Pilots interacting with passengers.


In the early days of air travel it was very common for airline Captains to go back to the passenger cabin and talk to the passengers. Many airline managements considered this good public relations, and even encouraged it. What put an end to this practise is interesting.
In 1958, a new regulatory body, the Federal Aviation Administration (FAA) replaced the old Civil Aviation Administration in the USA. The first FAA Administrator was a former World War II fighter pilot ansd retired Air Force General, Elwood R “Pete” Quesada. He was trigger-tempered, demanding, forceful and determined to wipe out the old CAA’s image of ineffective bureaucracy and week-kneed leniency. From the day he took office, airlines and their crews, commercial and private pilots, and aircraft manufacturers received citations in unprecedented numbers for violations.
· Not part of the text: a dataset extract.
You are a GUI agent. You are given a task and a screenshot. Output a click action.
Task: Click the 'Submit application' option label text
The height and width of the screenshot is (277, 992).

On 3rd February 1959, a Boeing 707 belonging to Pan Am was flying from Paris to New York at 35,000 feet. Captain Waldo Lynch left his co-pilot at the controls and stood in the cabin chatting with passengers. The autopilot disengaged and out the plane in a dive so shallow that at first the crew did not realise they were accelerating. Soon the dive steepened and the aircraft started to buffet violently. Lynch, struggling against massive centrifugal forces crawled along the aisle to the cockpit and managed to climb into his seat. The altimeter was unwinding so fast that he could hardly read it. With superhuman effort he rolled the wings level and it took the combined effort of both him and the co-pilot to end the dive. When they finally regained level flight they were at 6000 feet. They had plunged 29000 feet in less than a minute.  

Even while Pan Am’s Waldo Lynch was hailed a hero for saving a 707 from disaster, Quesada socked him with a $1,000 fine for being out of the cockpit unnecessarily and issued a stern edict. Henceforth, pilots would not be allowed to leave the flightdeck for anything less than a call of nature.